| The problem |
Copy each entry as it stands, leaving nothing out.

| Records to process |
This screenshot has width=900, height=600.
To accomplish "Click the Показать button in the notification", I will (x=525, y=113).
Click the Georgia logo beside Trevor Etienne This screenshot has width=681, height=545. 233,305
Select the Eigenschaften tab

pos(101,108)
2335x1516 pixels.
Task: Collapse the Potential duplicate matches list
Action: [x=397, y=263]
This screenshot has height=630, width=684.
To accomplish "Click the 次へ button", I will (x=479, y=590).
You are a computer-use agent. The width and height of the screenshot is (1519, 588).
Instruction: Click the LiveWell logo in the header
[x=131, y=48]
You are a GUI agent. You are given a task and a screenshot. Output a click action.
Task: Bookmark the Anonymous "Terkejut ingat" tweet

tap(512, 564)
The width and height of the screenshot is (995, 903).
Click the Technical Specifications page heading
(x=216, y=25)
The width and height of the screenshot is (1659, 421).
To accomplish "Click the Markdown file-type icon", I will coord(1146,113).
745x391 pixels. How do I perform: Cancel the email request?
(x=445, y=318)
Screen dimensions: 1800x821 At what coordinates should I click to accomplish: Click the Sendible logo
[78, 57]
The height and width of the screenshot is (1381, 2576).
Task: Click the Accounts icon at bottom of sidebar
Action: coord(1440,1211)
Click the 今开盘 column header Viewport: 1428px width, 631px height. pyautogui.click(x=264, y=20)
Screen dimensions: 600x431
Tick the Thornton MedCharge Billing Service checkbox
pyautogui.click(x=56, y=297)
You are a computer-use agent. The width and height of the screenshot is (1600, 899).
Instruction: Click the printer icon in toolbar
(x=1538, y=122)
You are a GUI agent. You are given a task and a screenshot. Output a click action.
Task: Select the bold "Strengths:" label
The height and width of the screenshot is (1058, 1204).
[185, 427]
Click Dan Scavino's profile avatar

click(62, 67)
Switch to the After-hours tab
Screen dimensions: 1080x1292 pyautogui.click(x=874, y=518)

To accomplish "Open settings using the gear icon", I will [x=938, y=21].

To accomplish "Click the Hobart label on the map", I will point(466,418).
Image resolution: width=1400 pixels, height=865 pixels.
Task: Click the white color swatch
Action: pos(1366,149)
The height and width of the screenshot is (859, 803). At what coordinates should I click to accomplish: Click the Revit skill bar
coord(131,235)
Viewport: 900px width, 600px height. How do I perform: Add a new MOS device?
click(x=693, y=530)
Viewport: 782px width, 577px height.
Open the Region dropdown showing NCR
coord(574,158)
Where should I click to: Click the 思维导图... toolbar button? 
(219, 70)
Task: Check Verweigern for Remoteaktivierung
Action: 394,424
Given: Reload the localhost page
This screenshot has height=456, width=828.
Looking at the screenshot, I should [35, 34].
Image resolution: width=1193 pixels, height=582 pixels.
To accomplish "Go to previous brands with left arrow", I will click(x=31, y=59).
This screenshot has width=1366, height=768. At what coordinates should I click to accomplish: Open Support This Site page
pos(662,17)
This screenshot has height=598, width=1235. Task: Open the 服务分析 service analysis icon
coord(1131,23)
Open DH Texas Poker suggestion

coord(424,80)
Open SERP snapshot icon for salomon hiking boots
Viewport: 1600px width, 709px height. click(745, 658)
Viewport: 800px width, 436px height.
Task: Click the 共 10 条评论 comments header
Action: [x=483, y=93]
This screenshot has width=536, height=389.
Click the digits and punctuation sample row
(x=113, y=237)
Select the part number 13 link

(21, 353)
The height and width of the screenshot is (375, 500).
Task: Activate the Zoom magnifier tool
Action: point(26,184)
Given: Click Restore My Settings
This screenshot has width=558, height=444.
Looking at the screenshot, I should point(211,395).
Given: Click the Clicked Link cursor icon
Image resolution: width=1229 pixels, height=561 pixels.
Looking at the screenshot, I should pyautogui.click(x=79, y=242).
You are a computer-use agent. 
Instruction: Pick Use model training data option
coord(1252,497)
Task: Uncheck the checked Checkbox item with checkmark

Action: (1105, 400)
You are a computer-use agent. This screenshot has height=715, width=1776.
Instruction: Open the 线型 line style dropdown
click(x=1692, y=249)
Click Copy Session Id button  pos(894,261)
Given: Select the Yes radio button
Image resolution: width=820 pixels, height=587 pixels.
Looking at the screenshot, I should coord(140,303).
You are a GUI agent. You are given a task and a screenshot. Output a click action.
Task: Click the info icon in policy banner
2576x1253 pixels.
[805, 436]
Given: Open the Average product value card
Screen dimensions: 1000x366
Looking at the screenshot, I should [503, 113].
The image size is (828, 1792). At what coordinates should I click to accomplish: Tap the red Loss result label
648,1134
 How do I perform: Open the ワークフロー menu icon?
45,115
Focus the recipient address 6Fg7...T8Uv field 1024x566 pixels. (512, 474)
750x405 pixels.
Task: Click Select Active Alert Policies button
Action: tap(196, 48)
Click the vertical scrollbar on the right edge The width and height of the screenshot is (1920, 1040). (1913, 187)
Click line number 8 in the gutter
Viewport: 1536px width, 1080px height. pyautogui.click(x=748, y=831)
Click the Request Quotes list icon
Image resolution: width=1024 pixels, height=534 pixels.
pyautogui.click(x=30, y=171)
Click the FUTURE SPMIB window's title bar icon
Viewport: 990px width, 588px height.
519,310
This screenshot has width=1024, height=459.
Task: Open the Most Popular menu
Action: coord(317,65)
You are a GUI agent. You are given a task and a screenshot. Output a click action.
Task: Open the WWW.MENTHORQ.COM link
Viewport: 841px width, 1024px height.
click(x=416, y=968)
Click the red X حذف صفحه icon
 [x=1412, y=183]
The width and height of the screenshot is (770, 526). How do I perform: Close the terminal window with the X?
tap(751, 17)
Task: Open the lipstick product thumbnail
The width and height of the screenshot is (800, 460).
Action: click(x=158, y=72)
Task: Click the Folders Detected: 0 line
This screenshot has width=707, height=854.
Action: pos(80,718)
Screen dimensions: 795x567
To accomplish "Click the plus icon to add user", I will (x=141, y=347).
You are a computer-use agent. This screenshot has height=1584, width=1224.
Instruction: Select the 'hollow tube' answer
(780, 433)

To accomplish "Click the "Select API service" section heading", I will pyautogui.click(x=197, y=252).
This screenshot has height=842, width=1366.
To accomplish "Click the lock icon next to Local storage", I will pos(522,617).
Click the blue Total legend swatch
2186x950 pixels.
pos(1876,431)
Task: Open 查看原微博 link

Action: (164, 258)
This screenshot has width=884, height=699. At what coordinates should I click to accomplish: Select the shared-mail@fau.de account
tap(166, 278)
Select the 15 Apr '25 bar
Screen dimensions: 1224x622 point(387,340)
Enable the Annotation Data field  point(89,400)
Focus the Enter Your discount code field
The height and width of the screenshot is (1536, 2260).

| Solved problem |
This screenshot has width=900, height=600.
To accomplish "Click the Показать button in the notification", I will (x=525, y=113).
Click the Georgia logo beside Trevor Etienne This screenshot has width=681, height=545. 233,305
Select the Eigenschaften tab

pos(101,108)
2335x1516 pixels.
Task: Collapse the Potential duplicate matches list
Action: [x=397, y=263]
This screenshot has height=630, width=684.
To accomplish "Click the 次へ button", I will (x=479, y=590).
You are a computer-use agent. The width and height of the screenshot is (1519, 588).
Instruction: Click the LiveWell logo in the header
[x=131, y=48]
You are a GUI agent. You are given a task and a screenshot. Output a click action.
Task: Bookmark the Anonymous "Terkejut ingat" tweet

tap(512, 564)
The width and height of the screenshot is (995, 903).
Click the Technical Specifications page heading
(x=216, y=25)
The width and height of the screenshot is (1659, 421).
To accomplish "Click the Markdown file-type icon", I will coord(1146,113).
745x391 pixels. How do I perform: Cancel the email request?
(x=445, y=318)
Screen dimensions: 1800x821 At what coordinates should I click to accomplish: Click the Sendible logo
[78, 57]
The height and width of the screenshot is (1381, 2576).
Task: Click the Accounts icon at bottom of sidebar
Action: coord(1440,1211)
Click the 今开盘 column header Viewport: 1428px width, 631px height. pyautogui.click(x=264, y=20)
Screen dimensions: 600x431
Tick the Thornton MedCharge Billing Service checkbox
pyautogui.click(x=56, y=297)
You are a computer-use agent. The width and height of the screenshot is (1600, 899).
Instruction: Click the printer icon in toolbar
(x=1538, y=122)
You are a GUI agent. You are given a task and a screenshot. Output a click action.
Task: Select the bold "Strengths:" label
The height and width of the screenshot is (1058, 1204).
[185, 427]
Click Dan Scavino's profile avatar

click(62, 67)
Switch to the After-hours tab
Screen dimensions: 1080x1292 pyautogui.click(x=874, y=518)

To accomplish "Open settings using the gear icon", I will [x=938, y=21].

To accomplish "Click the Hobart label on the map", I will point(466,418).
Image resolution: width=1400 pixels, height=865 pixels.
Task: Click the white color swatch
Action: pos(1366,149)
The height and width of the screenshot is (859, 803). At what coordinates should I click to accomplish: Click the Revit skill bar
coord(131,235)
Viewport: 900px width, 600px height. How do I perform: Add a new MOS device?
click(x=693, y=530)
Viewport: 782px width, 577px height.
Open the Region dropdown showing NCR
coord(574,158)
Where should I click to: Click the 思维导图... toolbar button? 
(219, 70)
Task: Check Verweigern for Remoteaktivierung
Action: 394,424
Given: Reload the localhost page
This screenshot has height=456, width=828.
Looking at the screenshot, I should [35, 34].
Image resolution: width=1193 pixels, height=582 pixels.
To accomplish "Go to previous brands with left arrow", I will click(x=31, y=59).
This screenshot has width=1366, height=768. At what coordinates should I click to accomplish: Open Support This Site page
pos(662,17)
This screenshot has height=598, width=1235. Task: Open the 服务分析 service analysis icon
coord(1131,23)
Open DH Texas Poker suggestion

coord(424,80)
Open SERP snapshot icon for salomon hiking boots
Viewport: 1600px width, 709px height. click(745, 658)
Viewport: 800px width, 436px height.
Task: Click the 共 10 条评论 comments header
Action: [x=483, y=93]
This screenshot has width=536, height=389.
Click the digits and punctuation sample row
(x=113, y=237)
Select the part number 13 link

(21, 353)
The height and width of the screenshot is (375, 500).
Task: Activate the Zoom magnifier tool
Action: point(26,184)
Given: Click Restore My Settings
This screenshot has width=558, height=444.
Looking at the screenshot, I should point(211,395).
Given: Click the Clicked Link cursor icon
Image resolution: width=1229 pixels, height=561 pixels.
Looking at the screenshot, I should pyautogui.click(x=79, y=242).
You are a computer-use agent. 
Instruction: Pick Use model training data option
coord(1252,497)
Task: Uncheck the checked Checkbox item with checkmark

Action: (1105, 400)
You are a computer-use agent. This screenshot has height=715, width=1776.
Instruction: Open the 线型 line style dropdown
click(x=1692, y=249)
Click Copy Session Id button  pos(894,261)
Given: Select the Yes radio button
Image resolution: width=820 pixels, height=587 pixels.
Looking at the screenshot, I should coord(140,303).
You are a GUI agent. You are given a task and a screenshot. Output a click action.
Task: Click the info icon in policy banner
2576x1253 pixels.
[805, 436]
Given: Open the Average product value card
Screen dimensions: 1000x366
Looking at the screenshot, I should [503, 113].
The image size is (828, 1792). At what coordinates should I click to accomplish: Tap the red Loss result label
648,1134
 How do I perform: Open the ワークフロー menu icon?
45,115
Focus the recipient address 6Fg7...T8Uv field 1024x566 pixels. (512, 474)
750x405 pixels.
Task: Click Select Active Alert Policies button
Action: tap(196, 48)
Click the vertical scrollbar on the right edge The width and height of the screenshot is (1920, 1040). (1913, 187)
Click line number 8 in the gutter
Viewport: 1536px width, 1080px height. pyautogui.click(x=748, y=831)
Click the Request Quotes list icon
Image resolution: width=1024 pixels, height=534 pixels.
pyautogui.click(x=30, y=171)
Click the FUTURE SPMIB window's title bar icon
Viewport: 990px width, 588px height.
519,310
This screenshot has width=1024, height=459.
Task: Open the Most Popular menu
Action: coord(317,65)
You are a GUI agent. You are given a task and a screenshot. Output a click action.
Task: Open the WWW.MENTHORQ.COM link
Viewport: 841px width, 1024px height.
click(x=416, y=968)
Click the red X حذف صفحه icon
 [x=1412, y=183]
The width and height of the screenshot is (770, 526). How do I perform: Close the terminal window with the X?
tap(751, 17)
Task: Open the lipstick product thumbnail
The width and height of the screenshot is (800, 460).
Action: click(x=158, y=72)
Task: Click the Folders Detected: 0 line
This screenshot has width=707, height=854.
Action: pos(80,718)
Screen dimensions: 795x567
To accomplish "Click the plus icon to add user", I will (x=141, y=347).
You are a computer-use agent. This screenshot has height=1584, width=1224.
Instruction: Select the 'hollow tube' answer
(780, 433)

To accomplish "Click the "Select API service" section heading", I will pyautogui.click(x=197, y=252).
This screenshot has height=842, width=1366.
To accomplish "Click the lock icon next to Local storage", I will pos(522,617).
Click the blue Total legend swatch
2186x950 pixels.
pos(1876,431)
Task: Open 查看原微博 link

Action: (164, 258)
This screenshot has width=884, height=699. At what coordinates should I click to accomplish: Select the shared-mail@fau.de account
tap(166, 278)
Select the 15 Apr '25 bar
Screen dimensions: 1224x622 point(387,340)
Enable the Annotation Data field  point(89,400)
Focus the Enter Your discount code field
The height and width of the screenshot is (1536, 2260).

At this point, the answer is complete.